Senior Site Reliability Engineer (SRE)
This position is listed on behalf of a partner company, who manages all applications and next steps. Our partner is looking for a Senior Site Reliability Engineer (SRE) based in Italy.
This role sits at the heart of large-scale cloud infrastructure, ensuring that highly distributed systems remain reliable, scalable, and performant under demanding production workloads.
You will be responsible for maintaining and improving the stability of critical services that support modern AI and cloud-native platforms.
The environment is fast-paced and engineering-driven, where automation, resilience, and operational excellence are core priorities.
You will work closely with software, infrastructure, and platform teams to design systems that can withstand high traffic and complex distributed workloads.
The role combines hands-on engineering with strategic improvements to CI/CD pipelines, observability, and system reliability.
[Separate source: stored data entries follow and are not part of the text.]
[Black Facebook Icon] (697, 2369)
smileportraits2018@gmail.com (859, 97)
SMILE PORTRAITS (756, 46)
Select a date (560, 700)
You will contribute to shaping infrastructure that enables seamless deployment and operation of advanced cloud services at global scale.
Accountabilities:
- Maintain high system availability by ensuring fault tolerance, monitoring, and rapid incident response across production services.
- Design, implement, and optimize scalable infrastructure solutions using modern cloud-native technologies.
- Improve and evolve CI/CD pipelines to enable safe, efficient, and automated software delivery.
- Collaborate with engineering teams to troubleshoot complex system issues across compute, networking, and storage layers.
- Apply infrastructure-as-code practices using tools such as Terraform, Ansible, or similar to manage and standardize environments.
- Support containerized environments and orchestration platforms such as Docker, Kubernetes, and Helm.
- Contribute to operational best practices, including observability, alerting, and performance tuning.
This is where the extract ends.